Literature DB >> 10890620

Physiologic evaluation of noninvasive mechanical ventilation delivered with three types of masks in patients with chronic hypercapnic respiratory failure.

P Navalesi1, F Fanfulla, P Frigerio, C Gregoretti, S Nava.   

Abstract

OBJECTIVE: The efficacy of noninvasive mechanical ventilation (NIMV) in improving breathing pattern and arterial blood gases (ABG) in hypercapnic patients has been well documented; however, little attention has been given to the choice of the interface and the ventilatory mode.
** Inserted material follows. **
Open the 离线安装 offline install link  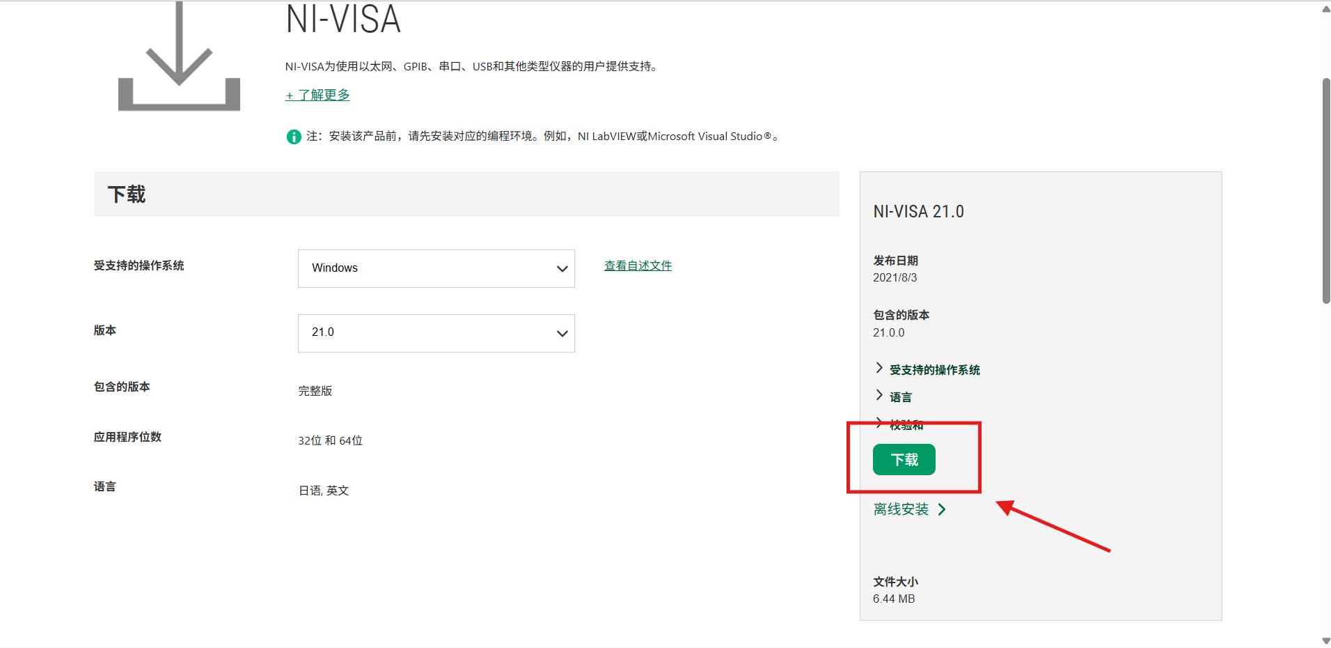click(901, 509)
We evaluated the effects of three types of masks and two modes of ventilation on patients' ABG, breathing pattern, and tolerance to ventilation.
DESIGN: Prospective randomized study.
SETTING: Two respiratory weaning centers. PATIENTS: A total of 26 stable hypercapnic patients (pH, 7.38 +/- 0.04; PaCO2, 59.2. +/- 10.9 torr) had not received NIMV and were affected by restrictive thoracic disease or obstructive pulmonary disease.
INTERVENTIONS: Three 30-min runs of NIMV, delivered using volume-assisted (n = 13) or pressure-assisted modes of partial mechanical support (n = 13), were performed in random order with a full-face mask, a nasal mask, and nasal plugs. MEASUREMENTS: ABG, breathing pattern, and patients' tolerance to ventilation. MAIN
RESULTS: Compared with spontaneous breathing, the application of NIMV significantly improved ABG and minute ventilation, irrespective of the ventilatory mode, the underlying pathology or the type of mask. Overall, a nasal mask was better tolerated than the other two interfaces (p < .005 vs. nasal plugs and full-face mask). PaCO2 was significantly lower (p < .01) with a full-face mask or nasal plugs than with a nasal mask (49.5 +/- 9.4 torr, 49.7 +/- 8 torr, and 52.4 +/- 11 torr, respectively). Minute ventilation was significantly higher with a full-face mask than with a nasal mask because of an increase in tidal volume. No differences were observed in tolerance to ventilation, ABG, or breathing pattern, using assist control or pressure-assisted modes.
CONCLUSIONS: In this physiologic study, we have shown that in patients with hypercapnic respiratory failure, irrespective of the underlying pathology, the type of interface affects the NIMV outcome more than the ventilatory mode.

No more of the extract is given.